Security and Privacy Considerations

Cross-cutting security and privacy guidance for publishers and consumers of AI Discovery Files.

Status Stable

This guidance is published and current. It documents responsibilities that publishers and consumers SHOULD observe; specific normative requirements are surfaced in the individual specifications that introduce them. See specification conventions for status definitions.

Last updated:

Purpose

AI Discovery Files describe a publisher's identity, scope, permissions, and context to AI systems. The files sit at predictable root-level paths, are publicly fetched, and are meant to be trusted by consumers. This page documents the security and privacy implications of that contract, what the specification does and does not enforce, and what publishers and consumers SHOULD do to handle the gaps responsibly.

1. Trust model

The trust model for AI Discovery Files rests on three assumptions:

  1. The publisher controls the host. A file served from https://example.com/ai.json is assumed to represent the operator of example.com. The HTTPS host is the trust anchor.
  2. The transport is HTTPS. Consumers SHOULD fetch files over HTTPS. Files served over plain HTTP carry no integrity guarantees beyond what the transport provides; consumers MAY treat them as untrusted.
  3. The publisher accepts public disclosure. Anything written in an AI Discovery File is public. There is no privacy boundary inside the file format itself.

The specification does NOT guarantee:

Integrity guarantees beyond TLS are a forthcoming capability. See section 6.

● **Exercise 1**: Reproduce the security and privacy guidance from "2. The transport" up to and including "them as untrusted.", changing "plain HTTP" to "unencrypted HTTP".
● **Exercise 2**:
Answer these questions from the security and privacy guidance:
(a) What status is given for the guidance?
(b) Where do AI Discovery Files sit?
(c) What is named as the trust anchor?

● **Data extract**:
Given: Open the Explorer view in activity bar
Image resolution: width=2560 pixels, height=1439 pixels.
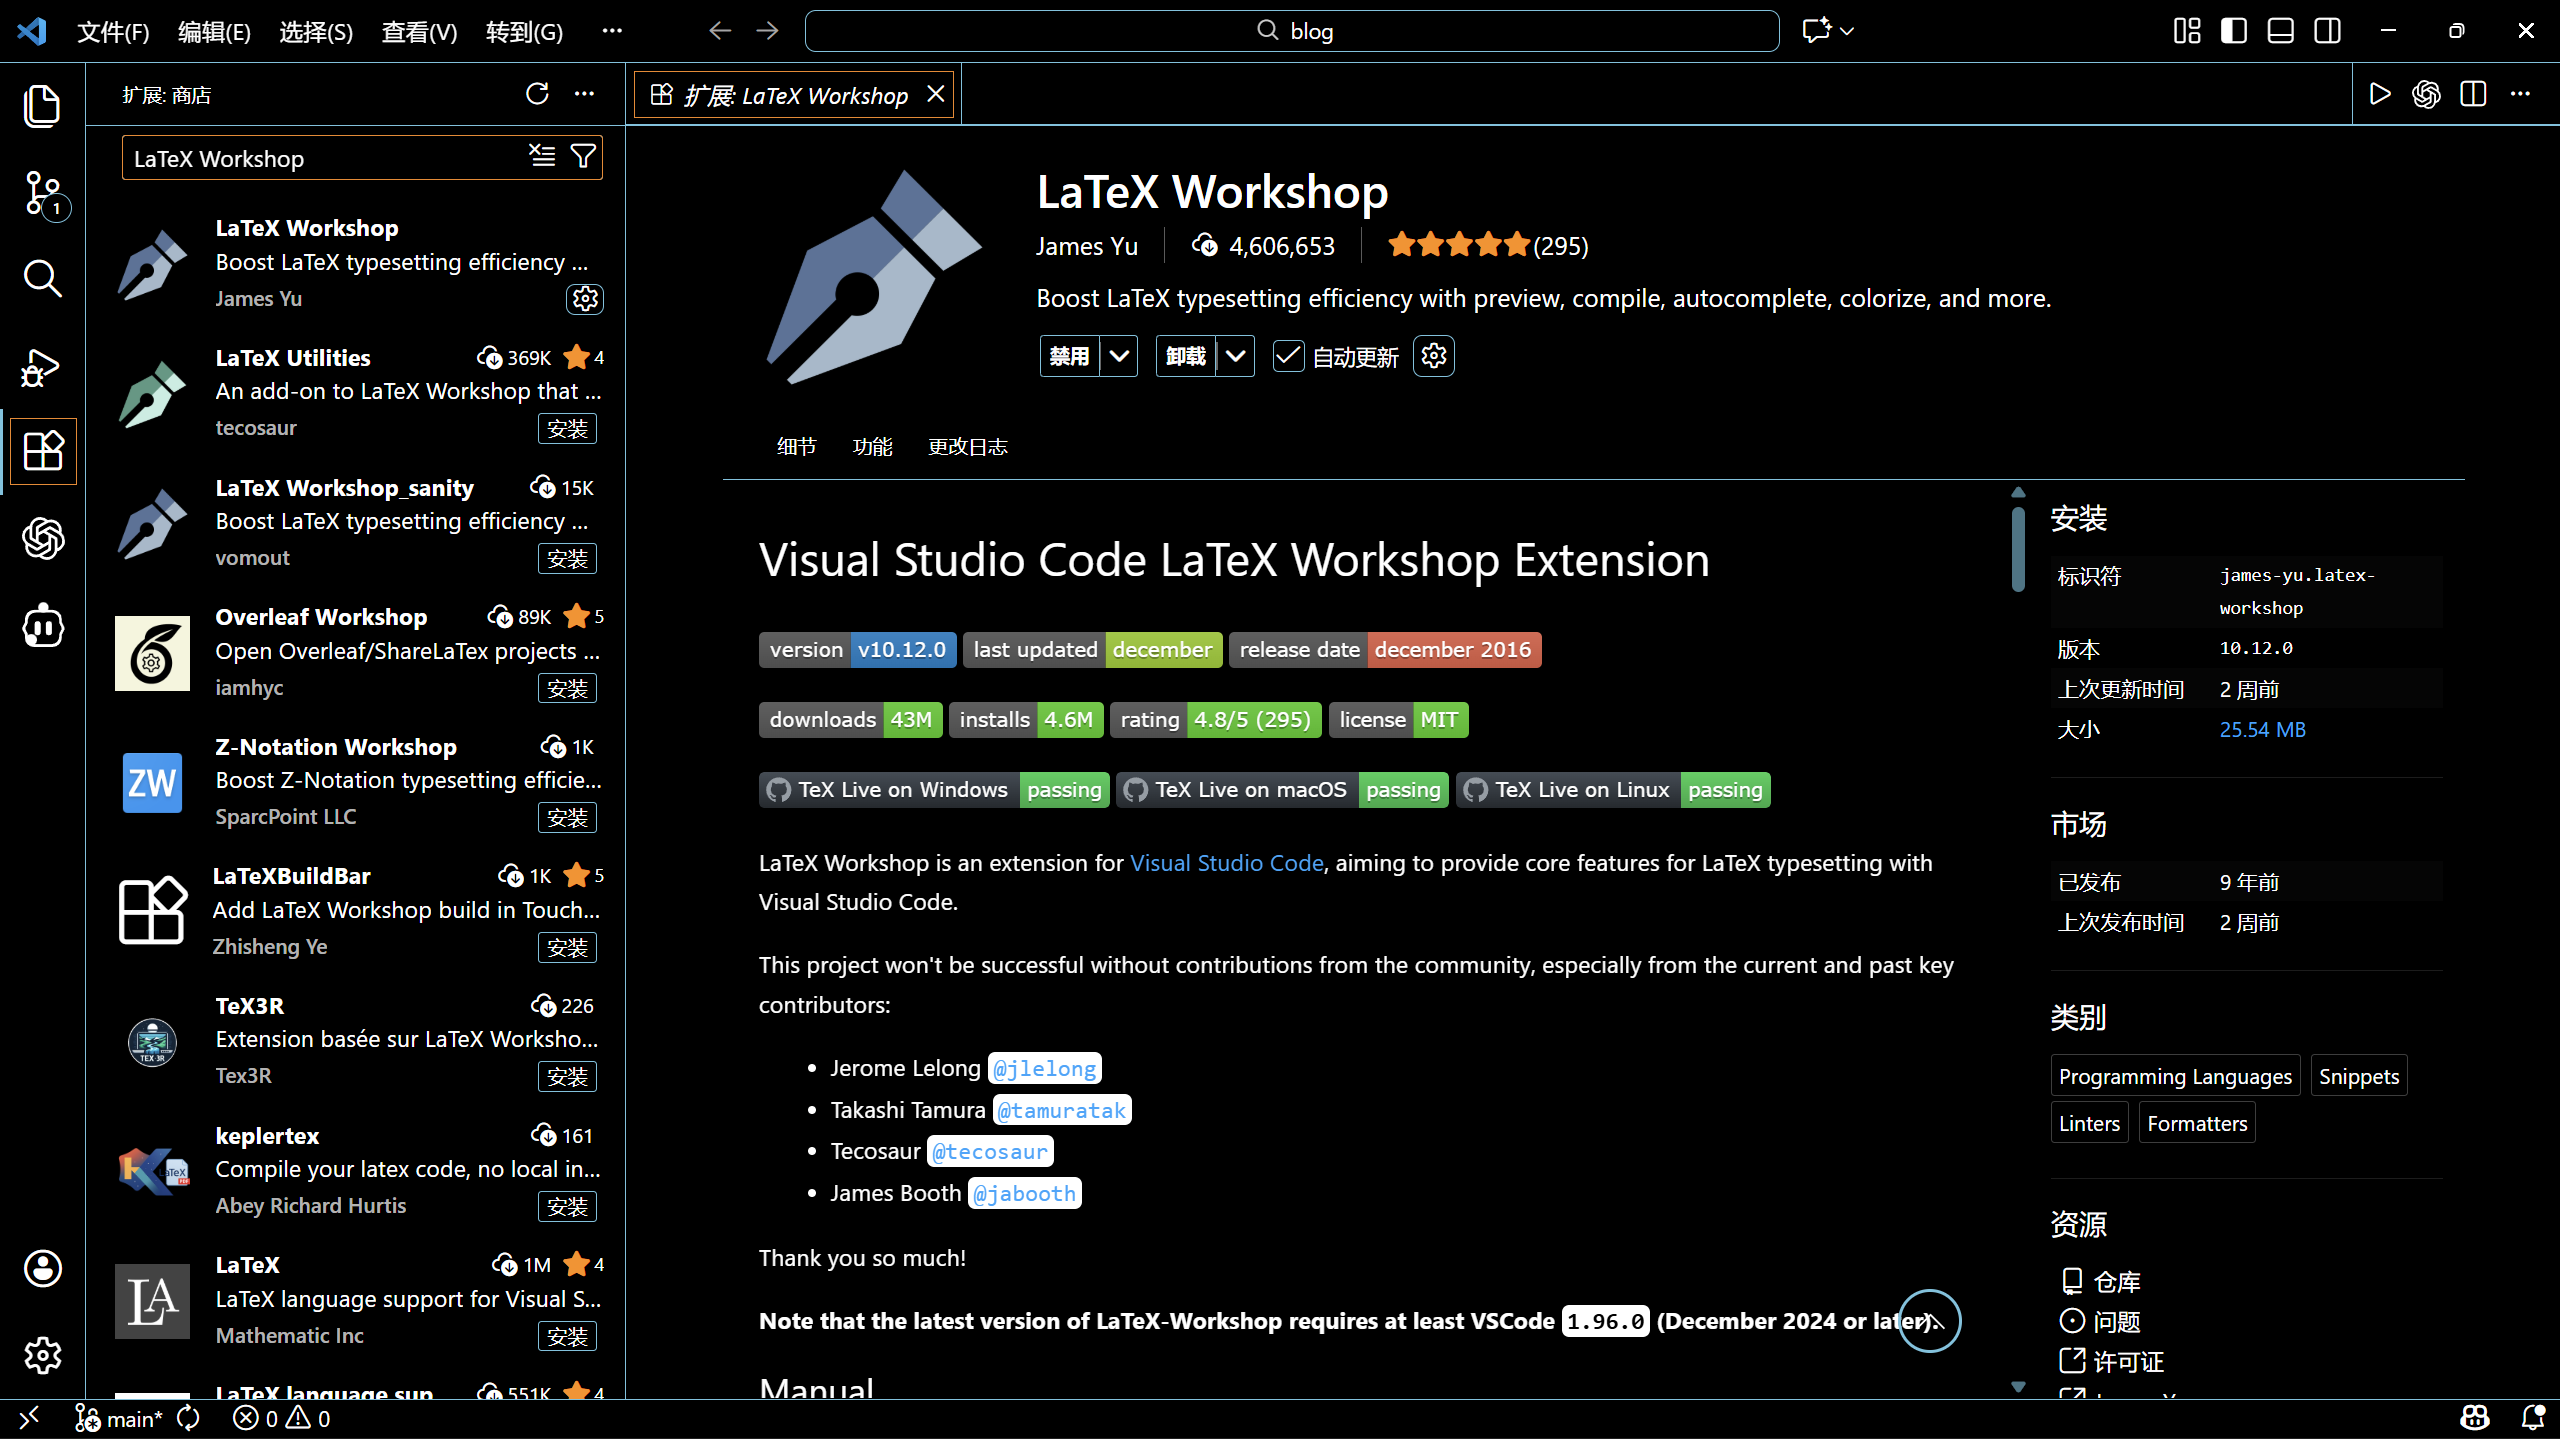Looking at the screenshot, I should click(x=42, y=106).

● **Correct output 1**:
2. The transport is HTTPS. Consumers SHOULD fetch files over HTTPS. Files served over unencrypted HTTP carry no integrity guarantees beyond what the transport provides; consumers MAY treat them as untrusted.

● **Correct output 2**:
(a) Stable.
(b) At predictable root-level paths.
(c) The HTTPS host.